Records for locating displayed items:
------------
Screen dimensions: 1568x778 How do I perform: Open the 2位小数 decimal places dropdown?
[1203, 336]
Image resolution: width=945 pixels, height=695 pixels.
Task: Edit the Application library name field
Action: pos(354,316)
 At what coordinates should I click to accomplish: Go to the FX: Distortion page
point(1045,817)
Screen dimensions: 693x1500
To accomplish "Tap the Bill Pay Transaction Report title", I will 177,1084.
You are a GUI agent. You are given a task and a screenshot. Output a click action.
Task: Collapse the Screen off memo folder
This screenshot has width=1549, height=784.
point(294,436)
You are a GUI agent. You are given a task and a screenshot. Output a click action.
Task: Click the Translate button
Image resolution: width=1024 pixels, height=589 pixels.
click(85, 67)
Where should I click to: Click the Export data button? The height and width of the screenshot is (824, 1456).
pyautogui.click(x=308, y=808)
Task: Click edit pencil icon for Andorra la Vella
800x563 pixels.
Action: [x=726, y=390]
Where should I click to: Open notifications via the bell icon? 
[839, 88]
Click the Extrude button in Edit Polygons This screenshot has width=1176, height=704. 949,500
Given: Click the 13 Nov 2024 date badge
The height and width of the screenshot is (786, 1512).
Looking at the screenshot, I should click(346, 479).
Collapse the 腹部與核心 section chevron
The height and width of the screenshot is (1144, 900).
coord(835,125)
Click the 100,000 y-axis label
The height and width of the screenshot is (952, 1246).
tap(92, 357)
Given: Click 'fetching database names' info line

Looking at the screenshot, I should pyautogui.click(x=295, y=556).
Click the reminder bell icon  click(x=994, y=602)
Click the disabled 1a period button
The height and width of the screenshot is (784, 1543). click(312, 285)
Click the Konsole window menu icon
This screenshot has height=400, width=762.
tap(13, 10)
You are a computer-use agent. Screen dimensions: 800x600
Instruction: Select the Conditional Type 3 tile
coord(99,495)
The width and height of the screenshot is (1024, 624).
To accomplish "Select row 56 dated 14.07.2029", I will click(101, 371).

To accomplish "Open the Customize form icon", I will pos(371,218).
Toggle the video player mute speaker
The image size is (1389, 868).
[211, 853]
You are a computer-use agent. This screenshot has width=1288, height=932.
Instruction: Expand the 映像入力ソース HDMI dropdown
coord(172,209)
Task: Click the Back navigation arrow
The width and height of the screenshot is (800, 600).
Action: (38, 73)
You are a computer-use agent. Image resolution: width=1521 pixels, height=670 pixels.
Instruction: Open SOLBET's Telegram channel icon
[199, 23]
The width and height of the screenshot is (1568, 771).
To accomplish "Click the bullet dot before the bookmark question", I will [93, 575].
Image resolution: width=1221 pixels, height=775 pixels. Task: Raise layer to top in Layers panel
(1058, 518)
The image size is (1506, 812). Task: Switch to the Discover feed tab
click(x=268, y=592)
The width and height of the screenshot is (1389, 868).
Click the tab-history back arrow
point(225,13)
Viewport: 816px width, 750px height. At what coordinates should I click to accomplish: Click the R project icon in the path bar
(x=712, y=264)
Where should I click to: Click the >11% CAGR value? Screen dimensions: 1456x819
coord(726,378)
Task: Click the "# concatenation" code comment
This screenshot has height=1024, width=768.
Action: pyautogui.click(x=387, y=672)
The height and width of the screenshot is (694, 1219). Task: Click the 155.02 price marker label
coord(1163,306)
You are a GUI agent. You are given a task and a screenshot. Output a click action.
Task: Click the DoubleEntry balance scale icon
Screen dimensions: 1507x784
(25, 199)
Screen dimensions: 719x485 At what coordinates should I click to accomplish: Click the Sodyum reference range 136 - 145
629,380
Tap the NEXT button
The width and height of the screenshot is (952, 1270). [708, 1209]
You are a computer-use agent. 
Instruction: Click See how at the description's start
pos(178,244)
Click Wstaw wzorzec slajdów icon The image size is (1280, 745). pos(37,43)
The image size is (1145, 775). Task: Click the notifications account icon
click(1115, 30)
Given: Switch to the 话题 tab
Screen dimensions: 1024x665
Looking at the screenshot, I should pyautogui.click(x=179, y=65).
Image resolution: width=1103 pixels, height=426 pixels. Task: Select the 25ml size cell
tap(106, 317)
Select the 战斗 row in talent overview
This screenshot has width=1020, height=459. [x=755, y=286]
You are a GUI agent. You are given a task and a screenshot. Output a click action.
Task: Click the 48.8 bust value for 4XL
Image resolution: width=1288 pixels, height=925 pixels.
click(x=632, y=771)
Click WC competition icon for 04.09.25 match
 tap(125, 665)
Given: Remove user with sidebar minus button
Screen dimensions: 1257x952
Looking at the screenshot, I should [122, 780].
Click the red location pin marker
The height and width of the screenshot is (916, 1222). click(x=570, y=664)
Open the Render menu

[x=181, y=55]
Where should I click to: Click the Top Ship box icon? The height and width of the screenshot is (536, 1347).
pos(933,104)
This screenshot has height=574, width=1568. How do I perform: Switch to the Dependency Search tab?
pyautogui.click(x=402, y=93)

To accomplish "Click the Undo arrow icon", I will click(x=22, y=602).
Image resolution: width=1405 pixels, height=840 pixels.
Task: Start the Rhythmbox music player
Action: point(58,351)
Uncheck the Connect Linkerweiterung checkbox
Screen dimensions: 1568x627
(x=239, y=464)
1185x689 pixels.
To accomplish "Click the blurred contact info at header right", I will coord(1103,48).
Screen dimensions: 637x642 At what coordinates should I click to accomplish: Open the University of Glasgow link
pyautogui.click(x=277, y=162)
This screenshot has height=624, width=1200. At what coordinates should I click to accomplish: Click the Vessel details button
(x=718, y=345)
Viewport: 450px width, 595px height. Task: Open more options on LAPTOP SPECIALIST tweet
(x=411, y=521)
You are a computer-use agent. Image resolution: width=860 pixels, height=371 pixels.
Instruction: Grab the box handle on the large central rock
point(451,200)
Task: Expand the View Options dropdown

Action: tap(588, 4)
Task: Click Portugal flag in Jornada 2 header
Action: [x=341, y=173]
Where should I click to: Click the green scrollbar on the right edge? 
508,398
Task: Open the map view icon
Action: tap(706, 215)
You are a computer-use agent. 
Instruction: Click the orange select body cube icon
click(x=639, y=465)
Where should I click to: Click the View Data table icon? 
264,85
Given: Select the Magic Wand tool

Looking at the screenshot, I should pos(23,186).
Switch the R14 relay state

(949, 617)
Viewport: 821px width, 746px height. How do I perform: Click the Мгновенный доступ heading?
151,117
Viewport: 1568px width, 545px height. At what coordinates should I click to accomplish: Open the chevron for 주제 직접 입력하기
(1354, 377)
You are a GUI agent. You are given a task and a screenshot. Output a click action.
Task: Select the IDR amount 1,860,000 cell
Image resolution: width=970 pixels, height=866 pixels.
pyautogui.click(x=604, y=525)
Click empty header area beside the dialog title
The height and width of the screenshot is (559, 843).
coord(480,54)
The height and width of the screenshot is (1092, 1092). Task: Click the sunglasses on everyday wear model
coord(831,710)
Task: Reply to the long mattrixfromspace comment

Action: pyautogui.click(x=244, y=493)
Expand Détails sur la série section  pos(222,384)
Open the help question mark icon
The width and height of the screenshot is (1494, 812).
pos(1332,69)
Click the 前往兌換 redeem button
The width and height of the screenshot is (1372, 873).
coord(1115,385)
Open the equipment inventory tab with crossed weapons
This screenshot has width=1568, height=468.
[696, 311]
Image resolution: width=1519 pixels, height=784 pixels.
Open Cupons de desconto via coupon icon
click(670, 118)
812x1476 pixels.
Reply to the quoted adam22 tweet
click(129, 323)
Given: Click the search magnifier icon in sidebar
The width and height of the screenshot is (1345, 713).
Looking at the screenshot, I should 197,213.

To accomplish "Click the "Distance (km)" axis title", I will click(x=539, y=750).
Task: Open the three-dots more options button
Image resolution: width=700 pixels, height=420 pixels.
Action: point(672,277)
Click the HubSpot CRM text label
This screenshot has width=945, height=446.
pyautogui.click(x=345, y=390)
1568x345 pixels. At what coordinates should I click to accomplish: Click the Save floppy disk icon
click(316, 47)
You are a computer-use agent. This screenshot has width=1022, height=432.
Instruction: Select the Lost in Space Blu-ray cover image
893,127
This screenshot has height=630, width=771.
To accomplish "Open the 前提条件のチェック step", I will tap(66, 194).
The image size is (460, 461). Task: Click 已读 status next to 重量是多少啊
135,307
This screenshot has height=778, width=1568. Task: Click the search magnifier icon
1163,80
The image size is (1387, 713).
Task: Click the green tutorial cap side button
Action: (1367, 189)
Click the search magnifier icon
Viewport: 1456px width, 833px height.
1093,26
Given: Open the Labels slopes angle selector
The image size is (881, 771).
------------
_To do_
Change "Discover" to "Explore" in the stretch of material from the line containing "The image size is (1506, 812)." through the line containing "Action: pyautogui.click(x=387, y=672)", and write out those lines with nothing else altered.

_Response_
The image size is (1506, 812). Task: Switch to the Explore feed tab
click(x=268, y=592)
The width and height of the screenshot is (1389, 868).
Click the tab-history back arrow
point(225,13)
Viewport: 816px width, 750px height. At what coordinates should I click to accomplish: Click the R project icon in the path bar
(x=712, y=264)
Where should I click to: Click the >11% CAGR value? Screen dimensions: 1456x819
coord(726,378)
Task: Click the "# concatenation" code comment
This screenshot has height=1024, width=768.
Action: pyautogui.click(x=387, y=672)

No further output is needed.